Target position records
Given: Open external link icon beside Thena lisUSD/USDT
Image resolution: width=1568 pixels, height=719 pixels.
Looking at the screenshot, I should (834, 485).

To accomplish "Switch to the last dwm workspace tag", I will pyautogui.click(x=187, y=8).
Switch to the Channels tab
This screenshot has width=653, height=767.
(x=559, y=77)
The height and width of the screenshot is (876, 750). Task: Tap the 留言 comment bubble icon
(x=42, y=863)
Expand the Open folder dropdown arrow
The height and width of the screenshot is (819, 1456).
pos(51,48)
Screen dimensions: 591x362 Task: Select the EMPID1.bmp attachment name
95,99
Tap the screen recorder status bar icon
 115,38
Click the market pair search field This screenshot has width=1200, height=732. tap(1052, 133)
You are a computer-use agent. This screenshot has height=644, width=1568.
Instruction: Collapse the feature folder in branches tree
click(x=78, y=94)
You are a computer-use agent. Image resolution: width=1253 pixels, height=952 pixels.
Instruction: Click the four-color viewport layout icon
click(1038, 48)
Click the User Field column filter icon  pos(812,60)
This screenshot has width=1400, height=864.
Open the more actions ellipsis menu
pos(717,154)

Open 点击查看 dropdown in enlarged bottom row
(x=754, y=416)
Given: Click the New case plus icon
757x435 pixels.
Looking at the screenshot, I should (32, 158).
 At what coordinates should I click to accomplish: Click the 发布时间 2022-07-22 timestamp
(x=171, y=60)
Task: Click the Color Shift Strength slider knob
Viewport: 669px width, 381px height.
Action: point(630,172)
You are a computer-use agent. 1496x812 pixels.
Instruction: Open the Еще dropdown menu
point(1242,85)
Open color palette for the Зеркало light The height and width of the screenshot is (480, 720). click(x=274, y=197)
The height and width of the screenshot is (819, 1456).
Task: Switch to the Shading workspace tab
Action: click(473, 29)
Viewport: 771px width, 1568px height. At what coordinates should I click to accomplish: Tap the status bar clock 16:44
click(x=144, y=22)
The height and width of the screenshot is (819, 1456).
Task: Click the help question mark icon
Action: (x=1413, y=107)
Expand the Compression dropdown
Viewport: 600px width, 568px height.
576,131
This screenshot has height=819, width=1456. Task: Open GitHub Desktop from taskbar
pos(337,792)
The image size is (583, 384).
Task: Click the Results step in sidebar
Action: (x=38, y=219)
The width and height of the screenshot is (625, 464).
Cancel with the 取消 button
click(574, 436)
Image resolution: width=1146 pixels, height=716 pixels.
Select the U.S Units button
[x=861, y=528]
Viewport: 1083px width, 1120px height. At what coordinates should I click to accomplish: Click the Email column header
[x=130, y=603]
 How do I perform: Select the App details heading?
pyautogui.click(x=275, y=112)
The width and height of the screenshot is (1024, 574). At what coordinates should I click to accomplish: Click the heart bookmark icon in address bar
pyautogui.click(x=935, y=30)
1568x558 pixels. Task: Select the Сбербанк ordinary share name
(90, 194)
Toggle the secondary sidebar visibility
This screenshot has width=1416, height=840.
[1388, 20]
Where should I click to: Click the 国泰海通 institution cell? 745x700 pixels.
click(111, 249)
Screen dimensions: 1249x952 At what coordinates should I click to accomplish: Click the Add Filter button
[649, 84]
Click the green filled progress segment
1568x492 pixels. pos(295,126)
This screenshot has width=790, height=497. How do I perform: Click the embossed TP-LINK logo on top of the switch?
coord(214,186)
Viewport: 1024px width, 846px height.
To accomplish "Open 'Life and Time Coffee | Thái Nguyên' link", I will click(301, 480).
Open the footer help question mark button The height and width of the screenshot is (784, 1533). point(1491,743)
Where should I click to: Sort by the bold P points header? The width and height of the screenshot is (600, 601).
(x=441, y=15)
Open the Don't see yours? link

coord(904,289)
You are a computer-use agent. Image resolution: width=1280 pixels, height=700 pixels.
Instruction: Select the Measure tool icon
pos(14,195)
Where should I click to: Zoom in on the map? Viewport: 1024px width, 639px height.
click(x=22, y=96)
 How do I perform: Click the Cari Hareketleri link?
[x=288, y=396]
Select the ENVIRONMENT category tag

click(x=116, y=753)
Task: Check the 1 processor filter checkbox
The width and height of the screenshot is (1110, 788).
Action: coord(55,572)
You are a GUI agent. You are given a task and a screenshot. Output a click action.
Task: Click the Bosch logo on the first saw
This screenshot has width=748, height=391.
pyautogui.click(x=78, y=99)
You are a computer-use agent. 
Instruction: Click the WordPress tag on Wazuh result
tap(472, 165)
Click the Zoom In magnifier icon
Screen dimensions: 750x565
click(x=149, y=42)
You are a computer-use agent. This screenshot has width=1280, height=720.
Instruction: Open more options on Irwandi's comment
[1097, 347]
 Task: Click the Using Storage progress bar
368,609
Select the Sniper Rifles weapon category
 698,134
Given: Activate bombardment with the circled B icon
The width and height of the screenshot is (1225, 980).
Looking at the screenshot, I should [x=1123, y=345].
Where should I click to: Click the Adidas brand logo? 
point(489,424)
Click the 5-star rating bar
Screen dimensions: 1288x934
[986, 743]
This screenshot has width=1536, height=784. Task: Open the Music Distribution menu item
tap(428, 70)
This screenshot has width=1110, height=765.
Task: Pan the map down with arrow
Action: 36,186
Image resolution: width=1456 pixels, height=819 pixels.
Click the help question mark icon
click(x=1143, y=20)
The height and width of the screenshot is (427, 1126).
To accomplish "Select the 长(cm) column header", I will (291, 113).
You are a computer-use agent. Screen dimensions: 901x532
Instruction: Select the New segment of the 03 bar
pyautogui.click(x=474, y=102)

## EXERCISE REQUIREMENTS
Reproduce every one of the entries above verbatim, with no changes to wording, order, or punctuation.

## SOLUTION TO THIS TASK
Given: Open external link icon beside Thena lisUSD/USDT
Image resolution: width=1568 pixels, height=719 pixels.
Looking at the screenshot, I should (834, 485).

To accomplish "Switch to the last dwm workspace tag", I will pyautogui.click(x=187, y=8).
Switch to the Channels tab
This screenshot has width=653, height=767.
(x=559, y=77)
The height and width of the screenshot is (876, 750). Task: Tap the 留言 comment bubble icon
(x=42, y=863)
Expand the Open folder dropdown arrow
The height and width of the screenshot is (819, 1456).
pos(51,48)
Screen dimensions: 591x362 Task: Select the EMPID1.bmp attachment name
95,99
Tap the screen recorder status bar icon
 115,38
Click the market pair search field This screenshot has width=1200, height=732. tap(1052, 133)
You are a computer-use agent. This screenshot has height=644, width=1568.
Instruction: Collapse the feature folder in branches tree
click(x=78, y=94)
You are a computer-use agent. Image resolution: width=1253 pixels, height=952 pixels.
Instruction: Click the four-color viewport layout icon
click(1038, 48)
Click the User Field column filter icon  pos(812,60)
This screenshot has width=1400, height=864.
Open the more actions ellipsis menu
pos(717,154)

Open 点击查看 dropdown in enlarged bottom row
(x=754, y=416)
Given: Click the New case plus icon
757x435 pixels.
Looking at the screenshot, I should (32, 158).
 At what coordinates should I click to accomplish: Click the 发布时间 2022-07-22 timestamp
(x=171, y=60)
Task: Click the Color Shift Strength slider knob
Viewport: 669px width, 381px height.
Action: point(630,172)
You are a computer-use agent. 1496x812 pixels.
Instruction: Open the Еще dropdown menu
point(1242,85)
Open color palette for the Зеркало light The height and width of the screenshot is (480, 720). click(x=274, y=197)
The height and width of the screenshot is (819, 1456).
Task: Switch to the Shading workspace tab
Action: click(473, 29)
Viewport: 771px width, 1568px height. At what coordinates should I click to accomplish: Tap the status bar clock 16:44
click(x=144, y=22)
The height and width of the screenshot is (819, 1456).
Task: Click the help question mark icon
Action: (x=1413, y=107)
Expand the Compression dropdown
Viewport: 600px width, 568px height.
576,131
This screenshot has height=819, width=1456. Task: Open GitHub Desktop from taskbar
pos(337,792)
The image size is (583, 384).
Task: Click the Results step in sidebar
Action: (x=38, y=219)
The width and height of the screenshot is (625, 464).
Cancel with the 取消 button
click(574, 436)
Image resolution: width=1146 pixels, height=716 pixels.
Select the U.S Units button
[x=861, y=528]
Viewport: 1083px width, 1120px height. At what coordinates should I click to accomplish: Click the Email column header
[x=130, y=603]
 How do I perform: Select the App details heading?
pyautogui.click(x=275, y=112)
The width and height of the screenshot is (1024, 574). At what coordinates should I click to accomplish: Click the heart bookmark icon in address bar
pyautogui.click(x=935, y=30)
1568x558 pixels. Task: Select the Сбербанк ordinary share name
(90, 194)
Toggle the secondary sidebar visibility
This screenshot has width=1416, height=840.
[1388, 20]
Where should I click to: Click the 国泰海通 institution cell? 745x700 pixels.
click(111, 249)
Screen dimensions: 1249x952 At what coordinates should I click to accomplish: Click the Add Filter button
[649, 84]
Click the green filled progress segment
1568x492 pixels. pos(295,126)
This screenshot has width=790, height=497. How do I perform: Click the embossed TP-LINK logo on top of the switch?
coord(214,186)
Viewport: 1024px width, 846px height.
To accomplish "Open 'Life and Time Coffee | Thái Nguyên' link", I will click(301, 480).
Open the footer help question mark button The height and width of the screenshot is (784, 1533). point(1491,743)
Where should I click to: Sort by the bold P points header? The width and height of the screenshot is (600, 601).
(x=441, y=15)
Open the Don't see yours? link

coord(904,289)
You are a computer-use agent. Image resolution: width=1280 pixels, height=700 pixels.
Instruction: Select the Measure tool icon
pos(14,195)
Where should I click to: Zoom in on the map? Viewport: 1024px width, 639px height.
click(x=22, y=96)
 How do I perform: Click the Cari Hareketleri link?
[x=288, y=396]
Select the ENVIRONMENT category tag

click(x=116, y=753)
Task: Check the 1 processor filter checkbox
The width and height of the screenshot is (1110, 788).
Action: coord(55,572)
You are a GUI agent. You are given a task and a screenshot. Output a click action.
Task: Click the Bosch logo on the first saw
This screenshot has width=748, height=391.
pyautogui.click(x=78, y=99)
You are a computer-use agent. 
Instruction: Click the WordPress tag on Wazuh result
tap(472, 165)
Click the Zoom In magnifier icon
Screen dimensions: 750x565
click(x=149, y=42)
You are a computer-use agent. This screenshot has width=1280, height=720.
Instruction: Open more options on Irwandi's comment
[1097, 347]
 Task: Click the Using Storage progress bar
368,609
Select the Sniper Rifles weapon category
 698,134
Given: Activate bombardment with the circled B icon
The width and height of the screenshot is (1225, 980).
Looking at the screenshot, I should [x=1123, y=345].
Where should I click to: Click the Adidas brand logo? 
point(489,424)
Click the 5-star rating bar
Screen dimensions: 1288x934
[986, 743]
This screenshot has width=1536, height=784. Task: Open the Music Distribution menu item
tap(428, 70)
This screenshot has width=1110, height=765.
Task: Pan the map down with arrow
Action: 36,186
Image resolution: width=1456 pixels, height=819 pixels.
Click the help question mark icon
click(x=1143, y=20)
The height and width of the screenshot is (427, 1126).
To accomplish "Select the 长(cm) column header", I will (291, 113).
You are a computer-use agent. Screen dimensions: 901x532
Instruction: Select the New segment of the 03 bar
pyautogui.click(x=474, y=102)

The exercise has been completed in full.